Copyright protection subsists . . . in original works of authorship fixed in any tangible medium of expression, now known or later developed, from which they can be perceived, reproduced, or otherwise communicated, either directly or with the aid of a machine or device. Works of Authorship include the following categories:

  1. literary works;
  2. musical works, including any accompanying words;
  3. dramatic works, including any accompanying music;

      . . .

      7.  sound recordings; …

    Note that music is found in a couple of places, but "sound recordings" are in a special separate category. The copyright Act provides some guidance for this special placement by defining "sound recordings" in Section 101:

Sound recordings’ are works that result from the fixation of a series of musical, spoken or other sounds, but not including the sounds accompanying a motion picture or other audiovisual work, regardless of the nature of the material objects, such as disks, tapes, or other phonorecords, in which they are embodied.

Review: There are at least two possible copyrights (and possibly more) in any record, tape, or other media to which sound has been affixed –one in the underlying musical composition and one in the sound recording itself. The composer of the music has almost always had copyright protection for the underlying music, but the producer or performer who made the recording had no copyright protection until relatively recently.

 Why the need for the protection of "sound recordings"?

    In 1972, Congress authorized revision of the Copyright Act to correct a huge problem that existed in the prior 1909 Copyright Act. The problem arose from a provision of the Act, as amended, which allowed composers the exclusive right to make arrangements to make a sound recording (a so called "authorization") in "any system of notation or any form of record in which the thought of an author may be recorded and from which it may be read or reproduced." Prior to this the composer had no right to authorize the sound recording and was not paid on any of the recordings containing his composition. While this was a big step forward, Congress did not have the foresight to predict what would happen once the author "authorized" such a sound recording. The 1909 Act provided that if the composer authorized the production of a sound recording ANY other person could make his own similar recording if he paid the composer the statutory royalty rate of 2 cents per copy. In short, Congress authorized pirating of the composer’s work for 2 cents a record. Why? Simple- there was no protection for the sound recording – only for the underlying musical composition.

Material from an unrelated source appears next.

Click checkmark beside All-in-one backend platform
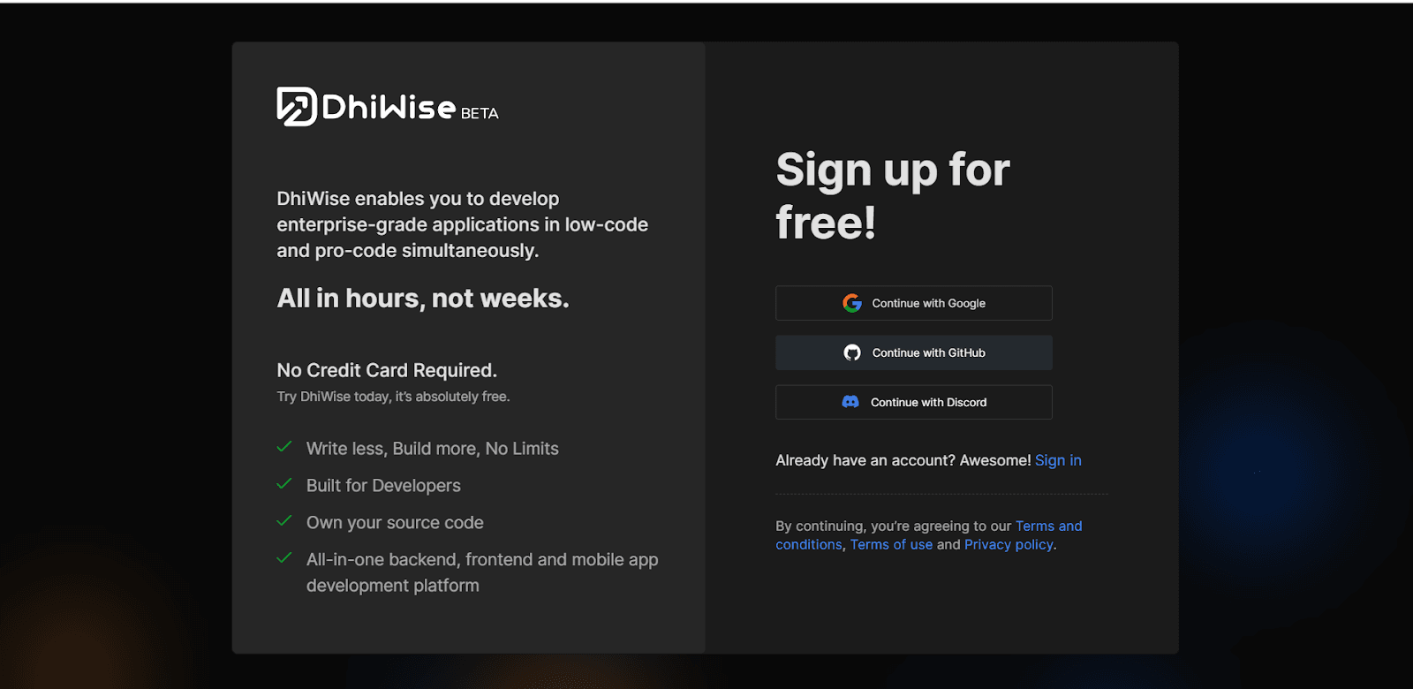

    Congress eventually figured this out and in the 1976 Act, sound recordings and phonorecords have full copyright protection. By granting copyright protection to sound recordings and phonorecords Congress fixed the piracy problem at the same time.

    17 U.S.C.A.§ 115(a)(1) prevents producers of records from duplicating another person’s sound recording without the copyright owners express consent. Now, for a person to make a copy of a sound recording, they must get the permission of the owner of the copyright in the sound recording. The owner of the copyright in sound recording must still have the authorization of the owner of the copyright in the underlying musical composition in order to make the recording. If the work has already been released, that is, a first sale has been made, then a new sound recording of the underlying composition can be made without permission or authorization of the owner of the copyright in the musical composition but a royalty, currently 7.01 cents per composition (but the artist will never see this 7.01 cents –Why? Because this rate can be negotiated and is regularly negotiated to 3/4th of the statutory rate) must be paid to the composer for use of the composition. No copies can be made of the original sound recording without the consent of the owner of the copyright in the sound recording. (As you will see a little later on we will come back to this distinction)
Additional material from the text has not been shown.